Mathematical modeling guarantees perfection.
As engineers we use mathematical techniques to provide increased assurance, not absolute assurance. Logic is just another branch of mathematics that can be applied in a variety of ways to the development of both software and hardware systems. It enhances our ability to predict the behavior of systems before they are fielded. But ultimately these systems have to face the real world for which our mathematics is only an approximation.
The claims that formal methods is a straight jacket and that formal methods is simply code-level proofs are related. Formal methods provides a smorgasbord of techniques applicable in various ways to the entire software life-cycle. Formal methods can be used for stating requirements, analyzing requirements, specifying code, checking that code specs conform to requirements, analyzing the conformance of source code to specs, analyzing translation of source to object, analyzing the compiled object code, analyzing the hardware on which the object code runs, and more. This broad array of possibilities is just the opposite of a straight jacket.
Mathematical logics necessarily constrain descriptions. If what you need to assert is very difficult to express in a particular logic then you need to consider the possibility that (a) you should shop around for a formalism more appropriate to your task or (b) the mathematical underpinnings for your application are not well enough developed for logical reasoning to be applicable.

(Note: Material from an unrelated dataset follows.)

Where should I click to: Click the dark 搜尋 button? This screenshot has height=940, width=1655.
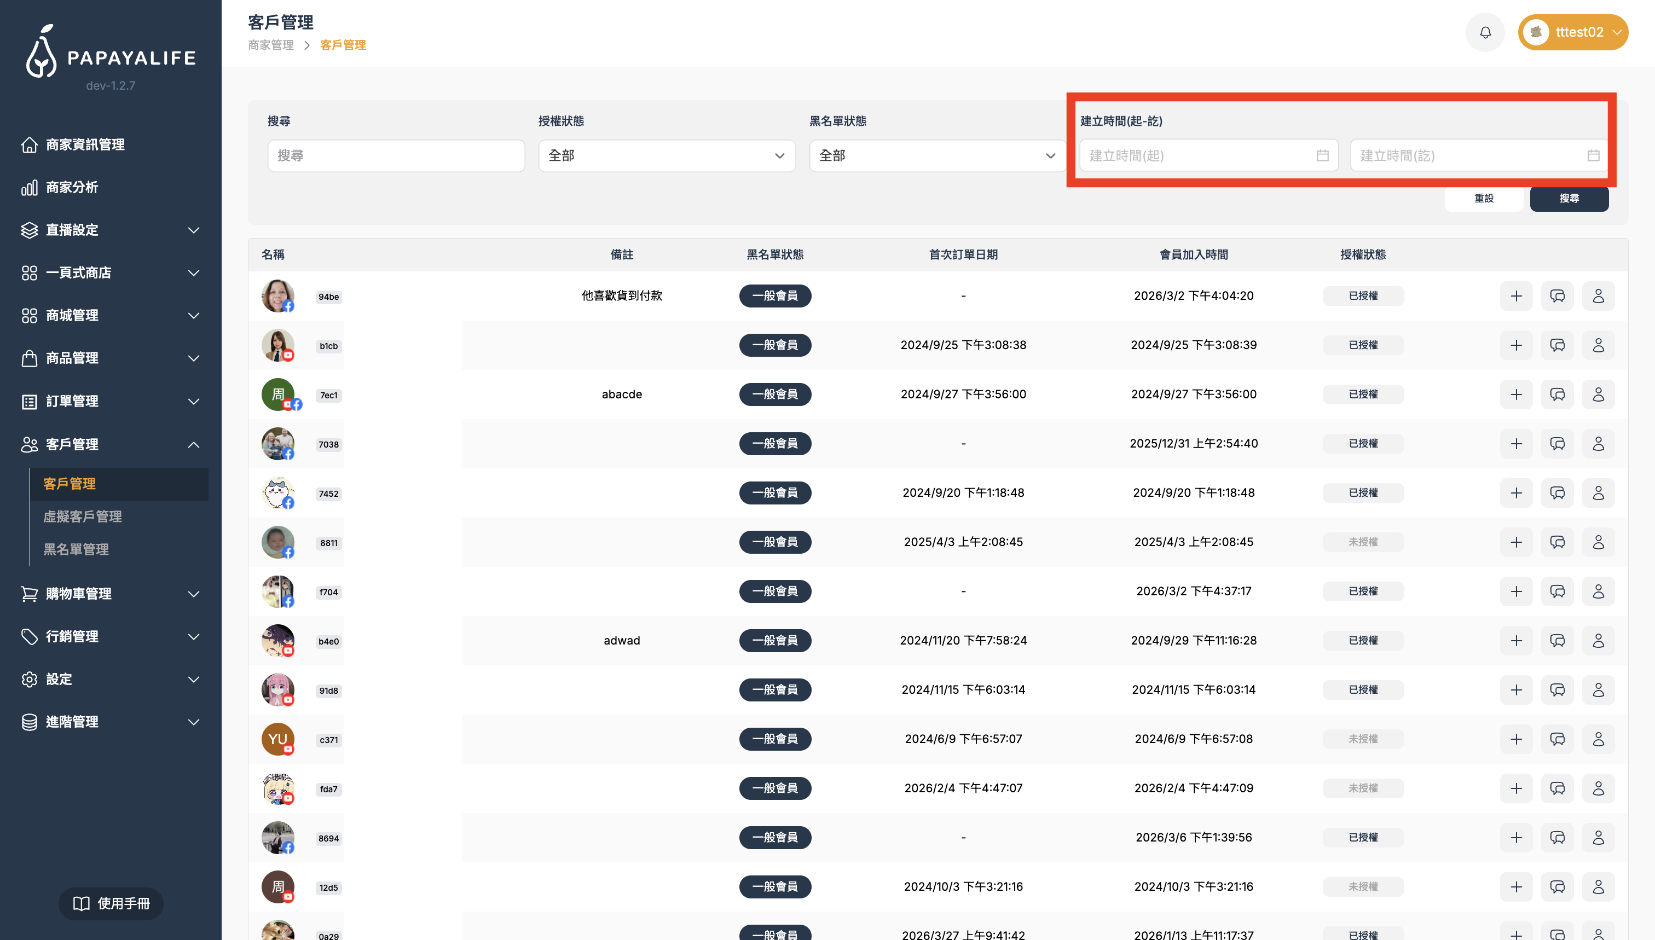pos(1568,198)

If formal methods meant only code-level proofs then its adoption might be considered a straight jacket. Because of the informal mathematical reasoning and testing that good programmers apply to code development, they produce correct software modules on a regular basis. The additional overhead of code proofs could add substantial cost to such modules (using current technology). It might also be very difficult, for example in the case of a program that used floating point. The justification for code proofs on small modules is identical to the justification for any technique: does the assurance required for this application justify the cost of the analysis?